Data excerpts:
★ ★ ★

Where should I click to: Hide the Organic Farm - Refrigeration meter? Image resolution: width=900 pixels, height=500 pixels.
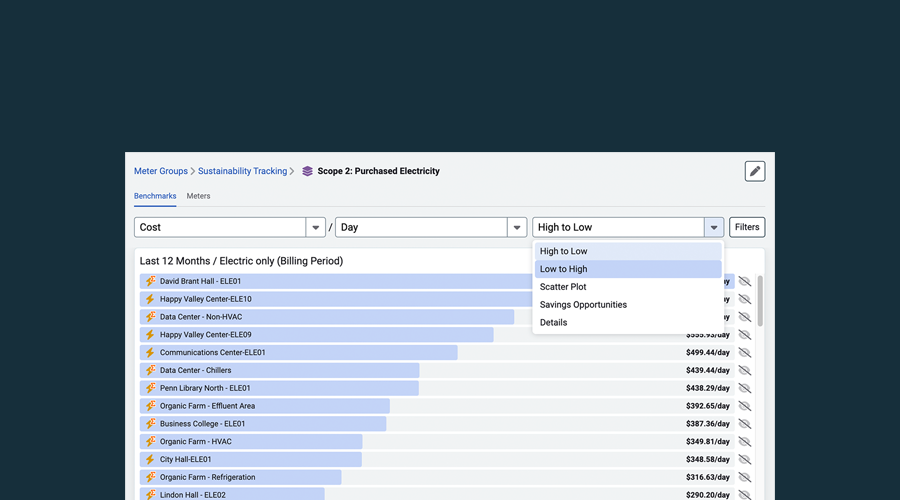(x=744, y=477)
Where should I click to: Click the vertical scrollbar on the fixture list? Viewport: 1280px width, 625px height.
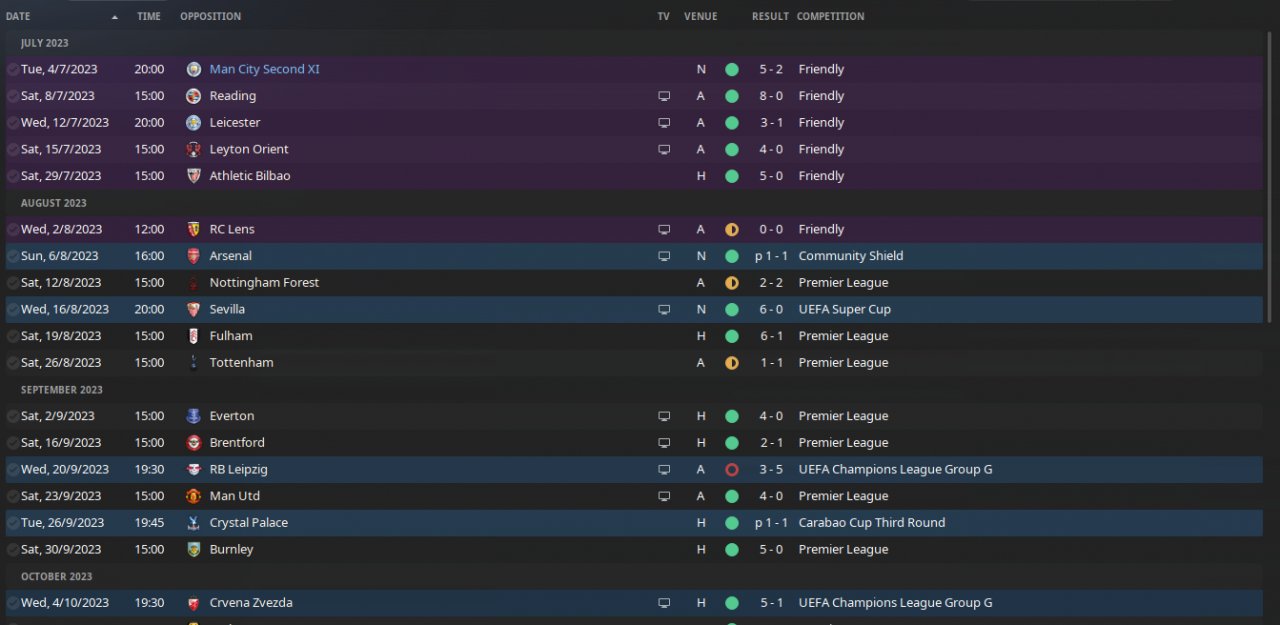(1269, 177)
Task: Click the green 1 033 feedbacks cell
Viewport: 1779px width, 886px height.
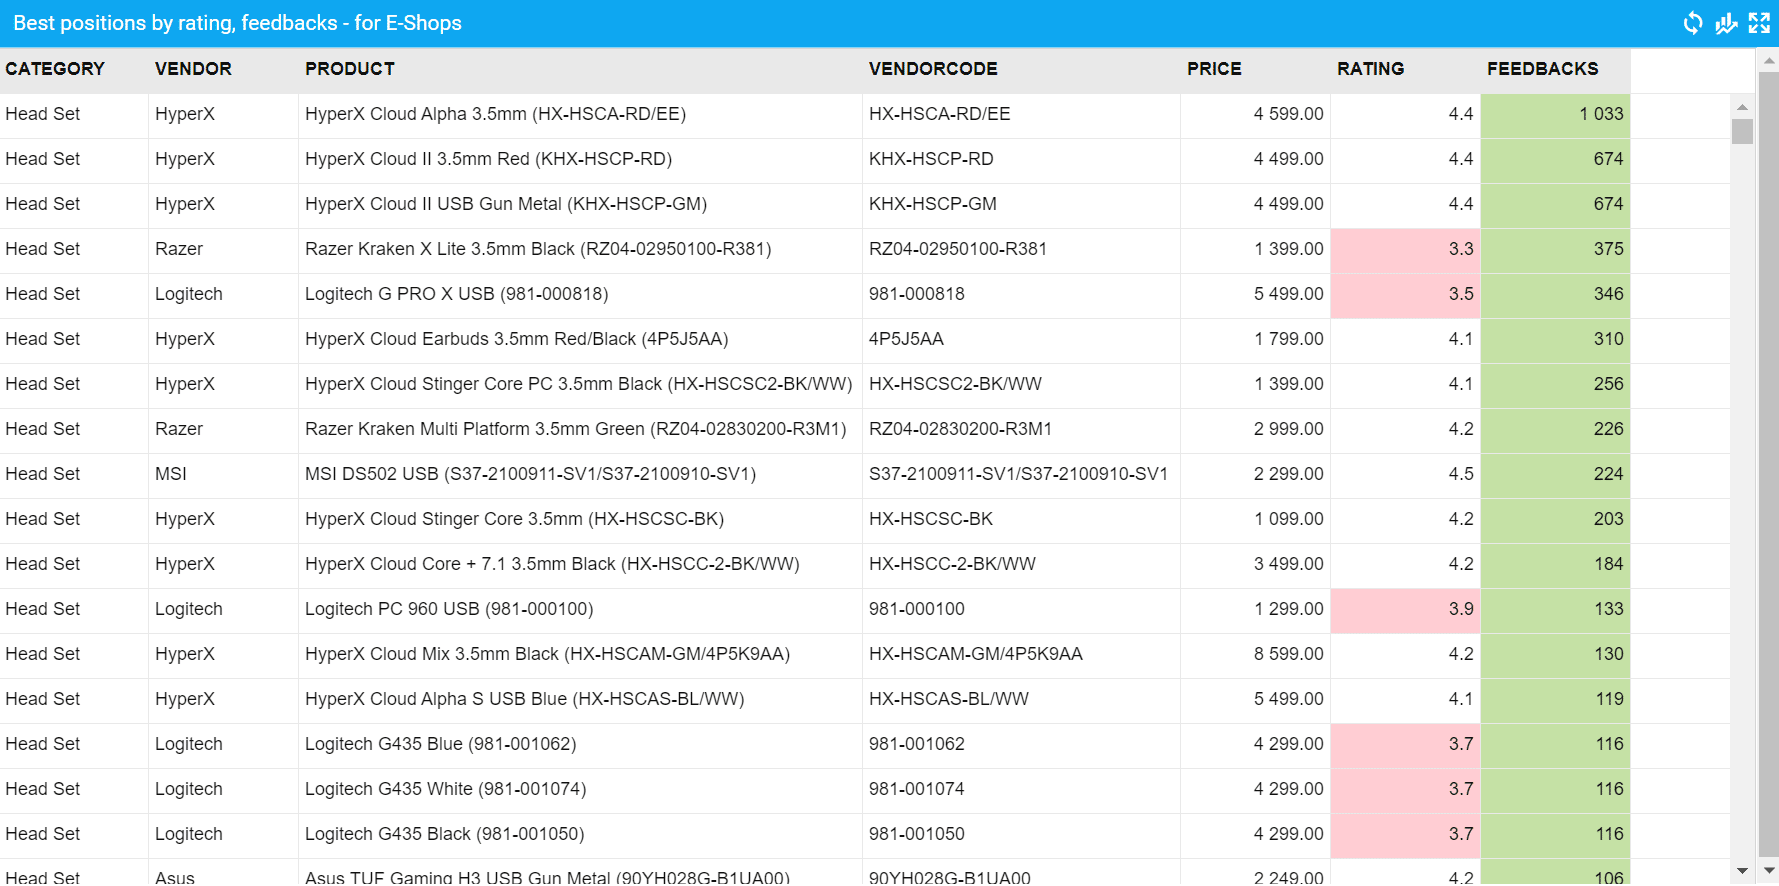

★ ★ ★

Your assignment: Print all the records exactly, minus any images.

Result for this exercise:
Where should I click to: Hide the Organic Farm - Refrigeration meter? Image resolution: width=900 pixels, height=500 pixels.
(x=744, y=477)
Where should I click to: Click the vertical scrollbar on the fixture list? Viewport: 1280px width, 625px height.
(1269, 177)
Task: Click the green 1 033 feedbacks cell
Viewport: 1779px width, 886px height.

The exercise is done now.